Segment Start: The input

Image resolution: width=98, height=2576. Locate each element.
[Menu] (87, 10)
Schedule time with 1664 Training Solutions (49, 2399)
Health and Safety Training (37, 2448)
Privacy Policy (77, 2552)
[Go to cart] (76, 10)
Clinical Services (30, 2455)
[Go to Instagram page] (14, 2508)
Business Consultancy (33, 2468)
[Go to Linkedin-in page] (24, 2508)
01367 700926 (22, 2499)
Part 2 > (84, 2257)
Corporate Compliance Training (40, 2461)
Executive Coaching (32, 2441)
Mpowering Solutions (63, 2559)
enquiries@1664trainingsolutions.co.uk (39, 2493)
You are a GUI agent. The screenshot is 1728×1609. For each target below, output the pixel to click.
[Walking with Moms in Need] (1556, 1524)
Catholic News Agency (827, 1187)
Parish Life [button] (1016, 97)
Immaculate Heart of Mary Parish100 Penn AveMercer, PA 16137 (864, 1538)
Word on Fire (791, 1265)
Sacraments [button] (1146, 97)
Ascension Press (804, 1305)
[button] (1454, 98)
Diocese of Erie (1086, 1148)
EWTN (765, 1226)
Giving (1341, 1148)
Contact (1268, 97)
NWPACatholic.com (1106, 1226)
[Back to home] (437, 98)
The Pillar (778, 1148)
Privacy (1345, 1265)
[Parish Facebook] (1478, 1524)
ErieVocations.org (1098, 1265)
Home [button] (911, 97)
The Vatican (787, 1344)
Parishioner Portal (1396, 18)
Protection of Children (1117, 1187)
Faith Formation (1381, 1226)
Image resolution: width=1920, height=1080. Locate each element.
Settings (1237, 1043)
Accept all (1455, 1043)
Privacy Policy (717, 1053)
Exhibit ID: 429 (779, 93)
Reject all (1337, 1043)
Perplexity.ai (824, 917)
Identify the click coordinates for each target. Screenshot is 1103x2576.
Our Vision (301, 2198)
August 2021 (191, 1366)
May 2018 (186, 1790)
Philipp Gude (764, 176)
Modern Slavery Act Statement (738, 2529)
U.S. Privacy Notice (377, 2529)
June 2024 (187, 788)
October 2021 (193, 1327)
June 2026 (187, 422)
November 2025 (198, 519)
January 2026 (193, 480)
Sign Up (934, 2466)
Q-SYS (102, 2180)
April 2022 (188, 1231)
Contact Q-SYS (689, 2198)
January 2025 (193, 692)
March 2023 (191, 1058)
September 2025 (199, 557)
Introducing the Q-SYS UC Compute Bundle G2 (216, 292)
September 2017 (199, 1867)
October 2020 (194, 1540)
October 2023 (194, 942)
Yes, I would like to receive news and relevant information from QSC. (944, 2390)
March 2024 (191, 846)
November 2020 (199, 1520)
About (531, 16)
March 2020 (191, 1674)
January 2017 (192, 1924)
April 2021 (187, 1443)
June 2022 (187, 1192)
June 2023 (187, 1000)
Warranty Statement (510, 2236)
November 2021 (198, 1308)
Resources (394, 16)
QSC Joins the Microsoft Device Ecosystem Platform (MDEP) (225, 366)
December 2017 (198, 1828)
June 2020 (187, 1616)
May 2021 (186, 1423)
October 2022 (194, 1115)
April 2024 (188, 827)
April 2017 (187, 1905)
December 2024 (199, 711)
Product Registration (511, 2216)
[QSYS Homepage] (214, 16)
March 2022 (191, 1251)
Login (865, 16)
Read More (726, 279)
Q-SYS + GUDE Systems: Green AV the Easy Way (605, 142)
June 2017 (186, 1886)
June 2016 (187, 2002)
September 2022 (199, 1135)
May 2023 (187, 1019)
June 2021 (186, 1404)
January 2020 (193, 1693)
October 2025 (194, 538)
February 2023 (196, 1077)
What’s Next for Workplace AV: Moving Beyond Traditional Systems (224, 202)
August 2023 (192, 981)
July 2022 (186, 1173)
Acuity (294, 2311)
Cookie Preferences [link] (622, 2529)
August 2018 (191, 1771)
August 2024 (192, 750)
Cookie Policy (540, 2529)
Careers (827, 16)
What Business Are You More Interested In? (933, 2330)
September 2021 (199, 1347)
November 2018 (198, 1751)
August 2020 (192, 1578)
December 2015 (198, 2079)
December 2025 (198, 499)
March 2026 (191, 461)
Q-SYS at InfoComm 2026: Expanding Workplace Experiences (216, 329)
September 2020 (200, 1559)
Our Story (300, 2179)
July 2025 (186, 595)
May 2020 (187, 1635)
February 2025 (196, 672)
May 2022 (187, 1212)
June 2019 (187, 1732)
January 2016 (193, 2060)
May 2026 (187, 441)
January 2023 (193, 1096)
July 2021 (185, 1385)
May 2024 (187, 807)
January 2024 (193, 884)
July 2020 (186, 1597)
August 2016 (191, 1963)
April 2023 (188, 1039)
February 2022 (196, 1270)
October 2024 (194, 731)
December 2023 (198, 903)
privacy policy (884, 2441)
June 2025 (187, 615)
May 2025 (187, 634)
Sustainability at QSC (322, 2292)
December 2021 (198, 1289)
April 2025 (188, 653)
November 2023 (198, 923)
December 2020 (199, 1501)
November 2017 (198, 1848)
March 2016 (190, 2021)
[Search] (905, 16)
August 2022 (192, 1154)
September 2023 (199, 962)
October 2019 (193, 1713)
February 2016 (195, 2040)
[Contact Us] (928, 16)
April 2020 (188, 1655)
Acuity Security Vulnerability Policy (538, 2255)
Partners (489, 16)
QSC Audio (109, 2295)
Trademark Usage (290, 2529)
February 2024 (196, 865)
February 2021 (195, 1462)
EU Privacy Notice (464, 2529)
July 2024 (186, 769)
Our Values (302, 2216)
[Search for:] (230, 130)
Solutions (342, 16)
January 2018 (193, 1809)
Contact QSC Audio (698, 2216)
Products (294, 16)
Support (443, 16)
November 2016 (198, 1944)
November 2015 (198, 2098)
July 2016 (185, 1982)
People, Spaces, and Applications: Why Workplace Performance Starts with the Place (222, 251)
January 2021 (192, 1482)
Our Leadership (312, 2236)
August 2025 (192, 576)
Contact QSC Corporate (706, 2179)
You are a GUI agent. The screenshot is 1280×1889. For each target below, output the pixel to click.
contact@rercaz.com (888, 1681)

Segment End: The input

• Exercise
Filter the records above and copy every line that contains the word "Corporate".

• Exercise answer
Corporate Compliance Training (40, 2461)
Contact QSC Corporate (706, 2179)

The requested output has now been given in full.